Even if you’re not sure what’s going on or whether you need help, it’s always a good idea to reach out and check in. If you don’t know where to start or the idea of trying to figure it out feels overwhelming, the support of an adult or friend you trust can make a big difference.
With help, you can connect with a professional health-care provider, talk about what’s going on, and make a plan to start feeling better.
How Is Depression Diagnosed?
A lot of health-care providers can diagnose depression, including primary-care providers, licensed mental health counselors, and social workers. Your primary-care provider is a good place to start, so they can rule out anything else that may be making you feel this way and recommend some mental-health-care providers they know and trust.
At your appointment, they will ask some questions to get to know you, your health history, and what brings you in.
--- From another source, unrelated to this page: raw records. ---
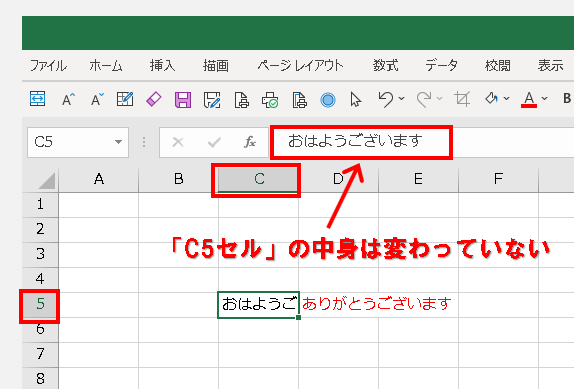Toggle Bold formatting button
The width and height of the screenshot is (574, 389).
click(x=567, y=98)
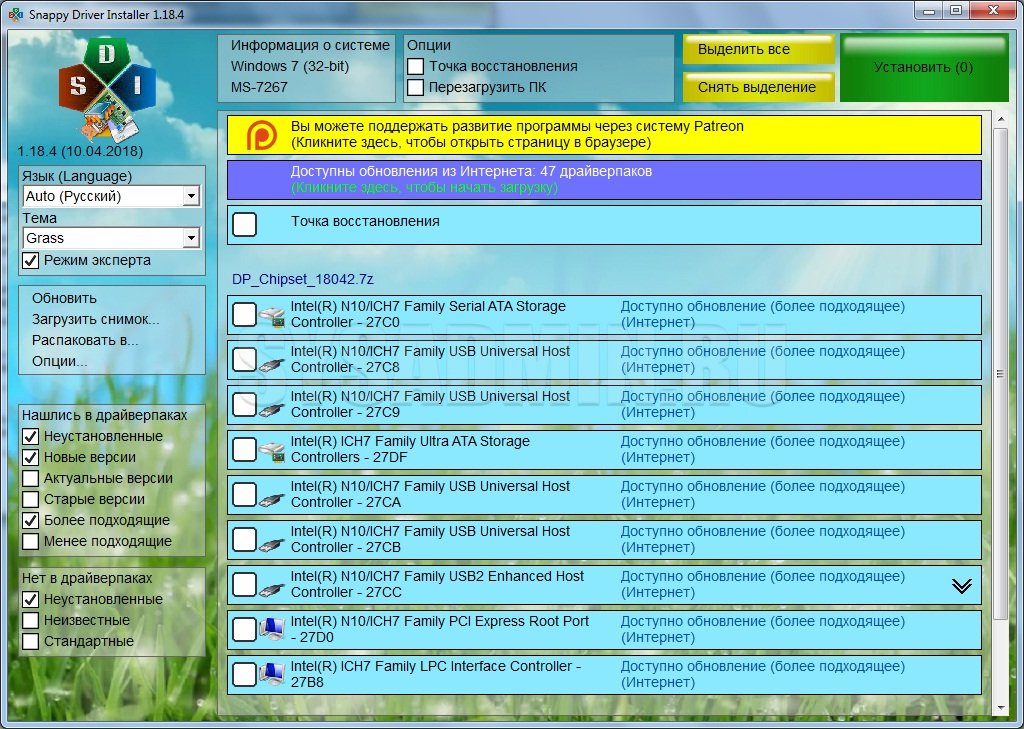This screenshot has width=1024, height=729.
Task: Check the Актуальные версии filter
Action: click(31, 479)
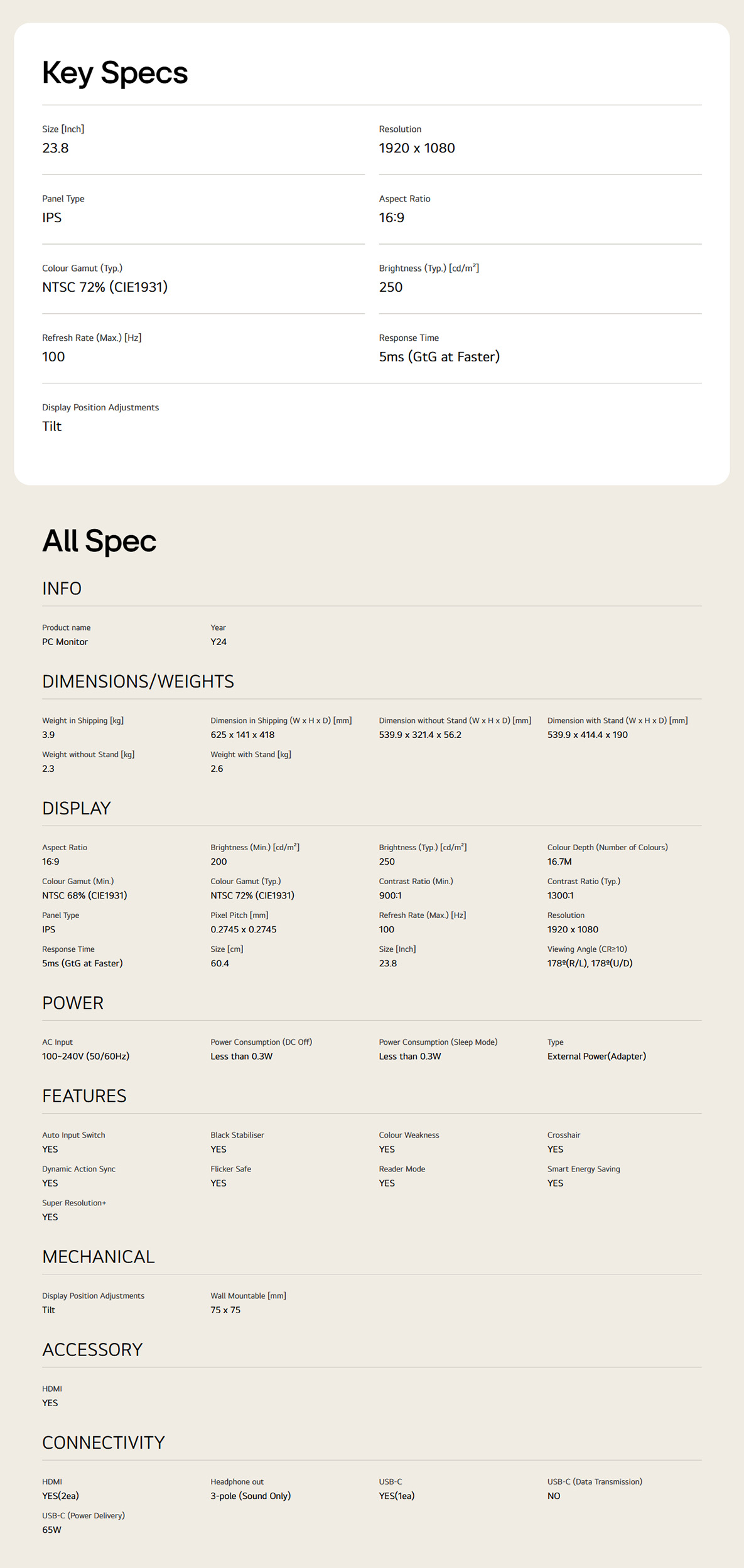Click the External Power(Adapter) type value
Screen dimensions: 744x1568
[x=596, y=1056]
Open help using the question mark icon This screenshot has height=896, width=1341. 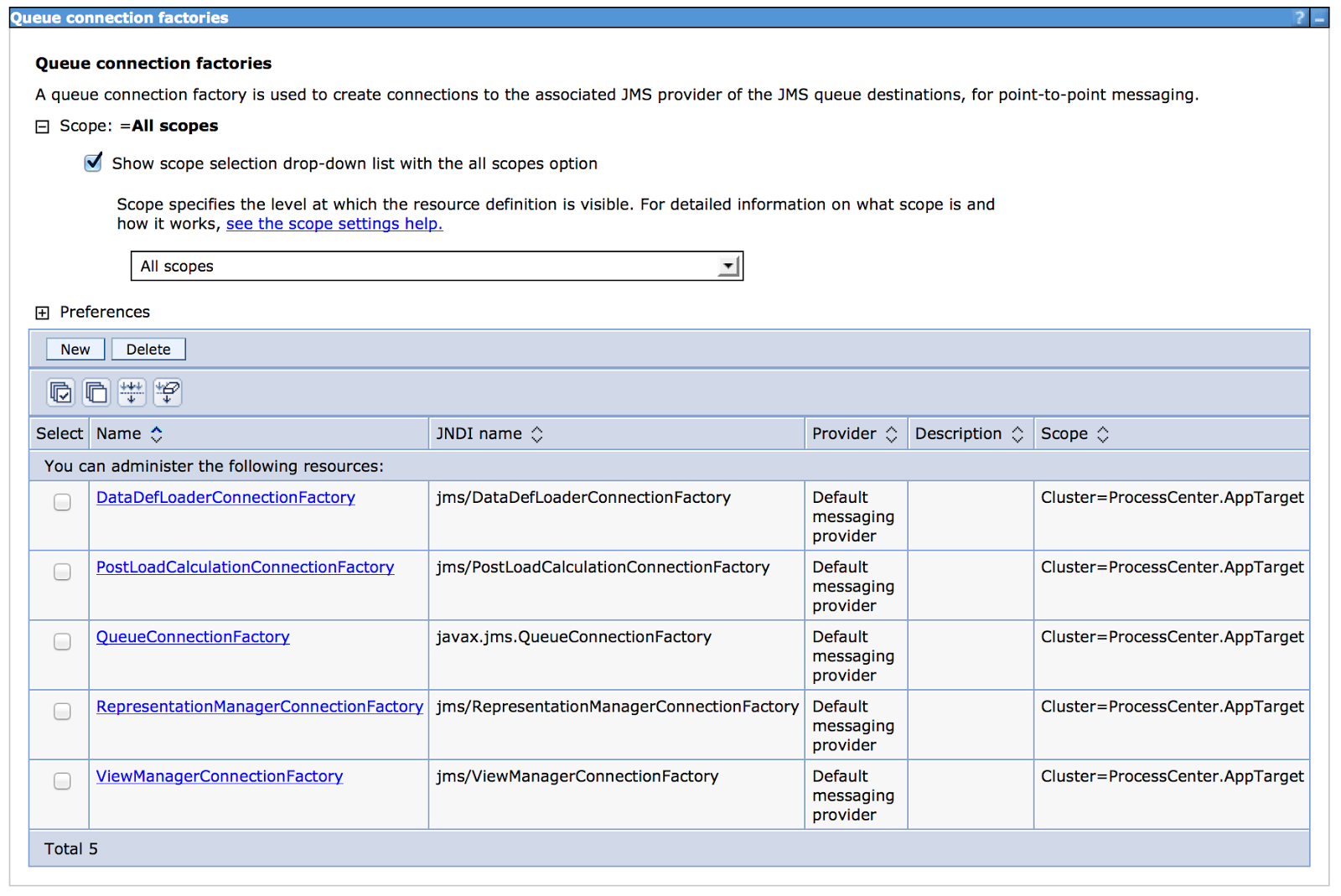point(1298,17)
They also may take a blood sample to make sure you’re not dealing with a physical health condition—such as a thyroid issue or vitamin deficiency—that can cause symptoms similar to depression.
Some questions your provider may ask:
- How have your mood, appetite, sleep, and energy levels been lately?
- What thoughts and feelings have you been struggling with?
- How long have you felt this way?
- When did your symptoms start?
- Was there anything significant that happened around that time?
- How often do you feel this way?
- Does the way you feel make it hard for you to get through your usual activities?
If you’re nervous about the appointment, it’s helpful to jot down a few answers to these questions and any questions you have before you go in.
If you’ve been experiencing symptoms of depression most of the time for over two weeks, you may be diagnosed with depression. After your health-care provider has confirmed a diagnosis, they may suggest a treatment plan or refer you to a mental-health-care provider—such as a therapist or psychiatrist—who’s trained to treat depression.
How Is Depression Treated?
There’s no one-size-fits-all treatment for depression. The best treatment plan depends on what type of depression you’re experiencing and what makes sense for your medical history and lifestyle. In some cases, you can begin to feel better with a combination of therapy and lifestyle changes. If your depression is more severe—which is the case for plenty of people—it may be useful to add medication such as antidepressants.
One of the most common and effective ways to treat depression is psychotherapy, often referred to as therapy. There are different kinds of therapy, but most involve talking with a trained mental-health professional one on one. Therapy can give you the space to work through difficult memories, thoughts, and feelings. You can also learn how to manage your symptoms and set goals for your future. Depending on your situation, you may do well with individual therapy, group therapy, or family counseling.
If you feel anxious about starting therapy, you’re not alone. A lot of people feel that way and therapists know it, so you can be honest about it in your first session. It’s totally fine to start exactly where you are. It’s their job to listen and support you without judgment.
Medication isn’t always necessary to treat depression, but it can be helpful for many people in combination with therapy. Experts believe antidepressants work by increasing mood-boosting brain chemicals called neurotransmitters, such as serotonin, dopamine, and norepinephrine. In many cases, having more of these neurotransmitters circulating in your brain can help you feel better.
Antidepressants generally take at least four to eight weeks to have an effect. During that time, your health-care provider will closely monitor your progress and any side effects you may have.
Sometimes you need to try a few different medications before you find one that works well for you. It can be frustrating, but it’s common and you can get through it with support and time. The key is stay in touch with your doctor and not give up.
If you feel better over time, your provider may suggest gradually decreasing (or tapering off) your medication.
Lifestyle changes also are an important part of depression treatment. A half-hour of exercise a few times a week, for example, has been shown to significantly lower symptoms of depression. Creating and sticking with a routine can help you make sure you’re getting enough sleep, which is critical to your mental health and can help you feel more stable and ready for challenges. Small changes can help you gradually take back your life and reconnect with the activities and people you love.
Treating Depression Can Take Time—but the Journey Is Worth It
Think of depression treatment like going on a long hike up a mountain. Depression can feel like you’re carrying a heavy backpack you never asked for. Sometimes it’s filled with so much weight that it’s hard to keep moving forward. Therapy, along with medication, can help slowly release the weight you’re carrying.
Think of your mental-health-care provider as your guide. They can help you pace yourself, track your progress, and hit mile markers. The terrain is varied and tougher to climb in some spots, and there’s no quick fix or escalator to fast-track you to the top. But over time, you can learn new skills, begin to enjoy parts of the process, start feeling better, and finally find yourself in a place where you like the view.